Overstated revenue figures and predictions were reported to the board, when founder Sachin Dev Duggal was still in charge. In March, he was replaced as CEO by Manpreet Ratia, a managing partner at Singapore-based Jungle Ventures, which had previously invested in Builder.

Prior to Duggal’s exit, previously booked sales had been uncollected for long periods, raising concerns about revenue recognition and leading Builder’s new leadership to commission a law firm to carry out an internal investigation, the FT reported.

Leadership and stakeholders were presented with the findings last week, with the law firm reportedly indicating there may have been efforts to inflate revenues at the company.

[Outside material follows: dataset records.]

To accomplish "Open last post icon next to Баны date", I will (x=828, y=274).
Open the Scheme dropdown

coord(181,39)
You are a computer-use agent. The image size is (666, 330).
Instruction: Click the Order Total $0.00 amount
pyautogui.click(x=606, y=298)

The investigation focused on “resellers” of Builder’s products, raising concerns over whether some of them were not genuine, two people familiar told the paper.

Builder declined to comment on the internal investigation, adding that the company was "focused on an orderly wind down and preserving value for our employees”.

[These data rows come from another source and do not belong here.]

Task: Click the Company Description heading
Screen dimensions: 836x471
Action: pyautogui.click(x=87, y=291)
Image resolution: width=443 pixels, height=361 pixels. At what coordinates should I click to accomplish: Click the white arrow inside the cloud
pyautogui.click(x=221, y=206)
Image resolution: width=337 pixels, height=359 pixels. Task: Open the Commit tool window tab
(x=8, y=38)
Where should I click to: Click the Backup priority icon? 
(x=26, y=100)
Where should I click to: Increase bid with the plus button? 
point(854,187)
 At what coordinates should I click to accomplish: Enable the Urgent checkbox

Sifted approached lenders Viola Credit, Cadma Capital and Atempo Growth for comment.

Pulling the plug

Builder used AI to help clients build customised apps, aiming to make the process as “easy as ordering a pizza”. 

One of the most-hyped UK startups, the unicorn last raised in a $250m round in May 2023 amid the AI boom following the release of ChatGPT. 

In a leaked investor update note seen by Sifted, Ratia hit out at a group of Builder’s most senior lenders after they “restricted all access to funds” provided under a $50m debt facility the startup drew down on late last year.

He told investors the company’s planned turnaround had been on track, claiming revenue for the quarter had already exceeded expectations.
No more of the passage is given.